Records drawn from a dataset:
•••••

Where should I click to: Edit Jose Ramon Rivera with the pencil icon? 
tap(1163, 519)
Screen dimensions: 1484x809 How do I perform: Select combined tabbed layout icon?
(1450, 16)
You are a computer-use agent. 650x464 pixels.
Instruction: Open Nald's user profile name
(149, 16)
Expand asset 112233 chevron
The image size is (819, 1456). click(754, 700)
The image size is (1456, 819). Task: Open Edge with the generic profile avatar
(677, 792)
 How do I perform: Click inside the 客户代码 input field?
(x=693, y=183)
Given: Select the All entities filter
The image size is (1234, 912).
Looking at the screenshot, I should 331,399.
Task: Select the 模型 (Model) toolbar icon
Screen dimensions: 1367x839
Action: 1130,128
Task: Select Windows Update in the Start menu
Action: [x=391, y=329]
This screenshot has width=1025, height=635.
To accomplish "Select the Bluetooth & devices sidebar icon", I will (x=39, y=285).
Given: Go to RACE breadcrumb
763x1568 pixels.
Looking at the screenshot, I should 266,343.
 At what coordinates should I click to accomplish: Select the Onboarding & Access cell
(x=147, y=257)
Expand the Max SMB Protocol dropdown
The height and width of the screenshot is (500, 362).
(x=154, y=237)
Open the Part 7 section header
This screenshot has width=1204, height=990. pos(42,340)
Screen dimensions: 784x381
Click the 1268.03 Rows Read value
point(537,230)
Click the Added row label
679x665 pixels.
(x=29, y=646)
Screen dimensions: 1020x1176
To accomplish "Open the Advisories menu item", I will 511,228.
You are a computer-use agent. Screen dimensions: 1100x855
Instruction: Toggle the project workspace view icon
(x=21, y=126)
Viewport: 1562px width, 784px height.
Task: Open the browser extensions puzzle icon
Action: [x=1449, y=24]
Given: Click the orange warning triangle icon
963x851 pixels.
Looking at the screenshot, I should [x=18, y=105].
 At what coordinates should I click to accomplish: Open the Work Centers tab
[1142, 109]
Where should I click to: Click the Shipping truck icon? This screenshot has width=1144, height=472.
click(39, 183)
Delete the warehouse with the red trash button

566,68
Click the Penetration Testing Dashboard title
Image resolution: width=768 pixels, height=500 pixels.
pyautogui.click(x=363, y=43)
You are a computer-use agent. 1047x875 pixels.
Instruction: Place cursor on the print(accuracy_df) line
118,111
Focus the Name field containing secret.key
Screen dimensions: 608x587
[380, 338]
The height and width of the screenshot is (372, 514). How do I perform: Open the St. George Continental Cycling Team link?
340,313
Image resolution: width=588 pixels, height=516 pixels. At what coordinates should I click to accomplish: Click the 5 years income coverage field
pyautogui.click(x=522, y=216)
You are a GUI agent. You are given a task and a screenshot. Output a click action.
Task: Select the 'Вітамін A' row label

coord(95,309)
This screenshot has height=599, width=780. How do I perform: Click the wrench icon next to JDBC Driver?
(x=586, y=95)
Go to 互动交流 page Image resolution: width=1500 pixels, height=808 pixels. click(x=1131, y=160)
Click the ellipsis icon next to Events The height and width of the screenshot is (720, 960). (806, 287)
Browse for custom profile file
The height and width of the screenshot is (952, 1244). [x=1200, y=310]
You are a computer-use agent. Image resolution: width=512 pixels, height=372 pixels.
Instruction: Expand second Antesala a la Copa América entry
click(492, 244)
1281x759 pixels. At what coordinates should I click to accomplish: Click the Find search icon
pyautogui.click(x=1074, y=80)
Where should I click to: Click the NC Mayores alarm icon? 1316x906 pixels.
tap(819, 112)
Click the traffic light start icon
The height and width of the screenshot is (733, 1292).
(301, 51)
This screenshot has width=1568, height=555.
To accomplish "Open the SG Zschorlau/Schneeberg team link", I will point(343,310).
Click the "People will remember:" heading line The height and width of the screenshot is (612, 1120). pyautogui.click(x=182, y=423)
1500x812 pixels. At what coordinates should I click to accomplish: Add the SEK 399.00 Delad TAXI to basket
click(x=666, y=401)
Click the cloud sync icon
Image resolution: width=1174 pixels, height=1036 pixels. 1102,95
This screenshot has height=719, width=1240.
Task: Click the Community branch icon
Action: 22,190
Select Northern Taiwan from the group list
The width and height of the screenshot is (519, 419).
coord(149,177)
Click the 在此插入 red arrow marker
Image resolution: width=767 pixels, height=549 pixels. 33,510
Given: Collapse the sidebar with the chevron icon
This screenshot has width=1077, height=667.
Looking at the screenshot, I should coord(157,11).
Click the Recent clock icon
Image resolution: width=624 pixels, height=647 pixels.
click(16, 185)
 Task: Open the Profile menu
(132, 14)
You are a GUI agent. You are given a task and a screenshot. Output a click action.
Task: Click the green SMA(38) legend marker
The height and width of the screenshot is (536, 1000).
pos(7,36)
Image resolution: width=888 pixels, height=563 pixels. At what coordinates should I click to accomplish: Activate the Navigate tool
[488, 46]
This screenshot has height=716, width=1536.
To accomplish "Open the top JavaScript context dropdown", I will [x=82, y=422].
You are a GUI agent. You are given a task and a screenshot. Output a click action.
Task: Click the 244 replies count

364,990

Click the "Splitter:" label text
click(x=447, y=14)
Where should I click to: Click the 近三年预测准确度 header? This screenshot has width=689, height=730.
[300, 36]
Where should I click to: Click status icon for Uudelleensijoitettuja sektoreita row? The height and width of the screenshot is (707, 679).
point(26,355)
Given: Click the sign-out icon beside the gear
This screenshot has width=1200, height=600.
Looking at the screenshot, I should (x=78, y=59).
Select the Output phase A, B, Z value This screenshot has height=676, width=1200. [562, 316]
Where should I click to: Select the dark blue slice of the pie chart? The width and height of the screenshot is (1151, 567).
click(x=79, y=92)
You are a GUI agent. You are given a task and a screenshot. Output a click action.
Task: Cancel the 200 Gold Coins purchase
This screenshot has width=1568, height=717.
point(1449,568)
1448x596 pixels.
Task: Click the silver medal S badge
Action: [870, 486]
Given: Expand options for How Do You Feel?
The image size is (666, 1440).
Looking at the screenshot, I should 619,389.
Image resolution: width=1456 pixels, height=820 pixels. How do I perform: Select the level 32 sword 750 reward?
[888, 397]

•••••

**HOW TO COMPLETE THIS TASK**
Your job is to write out the data exactly as it stands.

**ANSWER TO THE EXERCISE**
Where should I click to: Edit Jose Ramon Rivera with the pencil icon? 
tap(1163, 519)
Screen dimensions: 1484x809 How do I perform: Select combined tabbed layout icon?
(1450, 16)
You are a computer-use agent. 650x464 pixels.
Instruction: Open Nald's user profile name
(149, 16)
Expand asset 112233 chevron
The image size is (819, 1456). click(754, 700)
The image size is (1456, 819). Task: Open Edge with the generic profile avatar
(677, 792)
 How do I perform: Click inside the 客户代码 input field?
(x=693, y=183)
Given: Select the All entities filter
The image size is (1234, 912).
Looking at the screenshot, I should 331,399.
Task: Select the 模型 (Model) toolbar icon
Screen dimensions: 1367x839
Action: 1130,128
Task: Select Windows Update in the Start menu
Action: [x=391, y=329]
This screenshot has width=1025, height=635.
To accomplish "Select the Bluetooth & devices sidebar icon", I will (x=39, y=285).
Given: Go to RACE breadcrumb
763x1568 pixels.
Looking at the screenshot, I should 266,343.
 At what coordinates should I click to accomplish: Select the Onboarding & Access cell
(x=147, y=257)
Expand the Max SMB Protocol dropdown
The height and width of the screenshot is (500, 362).
(x=154, y=237)
Open the Part 7 section header
This screenshot has width=1204, height=990. pos(42,340)
Screen dimensions: 784x381
Click the 1268.03 Rows Read value
point(537,230)
Click the Added row label
679x665 pixels.
(x=29, y=646)
Screen dimensions: 1020x1176
To accomplish "Open the Advisories menu item", I will 511,228.
You are a computer-use agent. Screen dimensions: 1100x855
Instruction: Toggle the project workspace view icon
(x=21, y=126)
Viewport: 1562px width, 784px height.
Task: Open the browser extensions puzzle icon
Action: [x=1449, y=24]
Given: Click the orange warning triangle icon
963x851 pixels.
Looking at the screenshot, I should [x=18, y=105].
 At what coordinates should I click to accomplish: Open the Work Centers tab
[1142, 109]
Where should I click to: Click the Shipping truck icon? This screenshot has width=1144, height=472.
click(39, 183)
Delete the warehouse with the red trash button

566,68
Click the Penetration Testing Dashboard title
Image resolution: width=768 pixels, height=500 pixels.
pyautogui.click(x=363, y=43)
You are a computer-use agent. 1047x875 pixels.
Instruction: Place cursor on the print(accuracy_df) line
118,111
Focus the Name field containing secret.key
Screen dimensions: 608x587
[380, 338]
The height and width of the screenshot is (372, 514). How do I perform: Open the St. George Continental Cycling Team link?
340,313
Image resolution: width=588 pixels, height=516 pixels. At what coordinates should I click to accomplish: Click the 5 years income coverage field
pyautogui.click(x=522, y=216)
You are a GUI agent. You are given a task and a screenshot. Output a click action.
Task: Select the 'Вітамін A' row label

coord(95,309)
This screenshot has height=599, width=780. How do I perform: Click the wrench icon next to JDBC Driver?
(x=586, y=95)
Go to 互动交流 page Image resolution: width=1500 pixels, height=808 pixels. click(x=1131, y=160)
Click the ellipsis icon next to Events The height and width of the screenshot is (720, 960). (806, 287)
Browse for custom profile file
The height and width of the screenshot is (952, 1244). [x=1200, y=310]
You are a computer-use agent. Image resolution: width=512 pixels, height=372 pixels.
Instruction: Expand second Antesala a la Copa América entry
click(492, 244)
1281x759 pixels. At what coordinates should I click to accomplish: Click the Find search icon
pyautogui.click(x=1074, y=80)
Where should I click to: Click the NC Mayores alarm icon? 1316x906 pixels.
tap(819, 112)
Click the traffic light start icon
The height and width of the screenshot is (733, 1292).
(301, 51)
This screenshot has width=1568, height=555.
To accomplish "Open the SG Zschorlau/Schneeberg team link", I will point(343,310).
Click the "People will remember:" heading line The height and width of the screenshot is (612, 1120). pyautogui.click(x=182, y=423)
1500x812 pixels. At what coordinates should I click to accomplish: Add the SEK 399.00 Delad TAXI to basket
click(x=666, y=401)
Click the cloud sync icon
Image resolution: width=1174 pixels, height=1036 pixels. 1102,95
This screenshot has height=719, width=1240.
Task: Click the Community branch icon
Action: 22,190
Select Northern Taiwan from the group list
The width and height of the screenshot is (519, 419).
coord(149,177)
Click the 在此插入 red arrow marker
Image resolution: width=767 pixels, height=549 pixels. 33,510
Given: Collapse the sidebar with the chevron icon
This screenshot has width=1077, height=667.
Looking at the screenshot, I should coord(157,11).
Click the Recent clock icon
Image resolution: width=624 pixels, height=647 pixels.
click(16, 185)
 Task: Open the Profile menu
(132, 14)
You are a GUI agent. You are given a task and a screenshot. Output a click action.
Task: Click the green SMA(38) legend marker
The height and width of the screenshot is (536, 1000).
pos(7,36)
Image resolution: width=888 pixels, height=563 pixels. At what coordinates should I click to accomplish: Activate the Navigate tool
[488, 46]
This screenshot has height=716, width=1536.
To accomplish "Open the top JavaScript context dropdown", I will [x=82, y=422].
You are a GUI agent. You are given a task and a screenshot. Output a click action.
Task: Click the 244 replies count

364,990

Click the "Splitter:" label text
click(x=447, y=14)
Where should I click to: Click the 近三年预测准确度 header? This screenshot has width=689, height=730.
[300, 36]
Where should I click to: Click status icon for Uudelleensijoitettuja sektoreita row? The height and width of the screenshot is (707, 679).
point(26,355)
Given: Click the sign-out icon beside the gear
This screenshot has width=1200, height=600.
Looking at the screenshot, I should (x=78, y=59).
Select the Output phase A, B, Z value This screenshot has height=676, width=1200. [562, 316]
Where should I click to: Select the dark blue slice of the pie chart? The width and height of the screenshot is (1151, 567).
click(x=79, y=92)
You are a GUI agent. You are given a task and a screenshot. Output a click action.
Task: Cancel the 200 Gold Coins purchase
This screenshot has width=1568, height=717.
point(1449,568)
1448x596 pixels.
Task: Click the silver medal S badge
Action: [870, 486]
Given: Expand options for How Do You Feel?
The image size is (666, 1440).
Looking at the screenshot, I should 619,389.
Image resolution: width=1456 pixels, height=820 pixels. How do I perform: Select the level 32 sword 750 reward?
[888, 397]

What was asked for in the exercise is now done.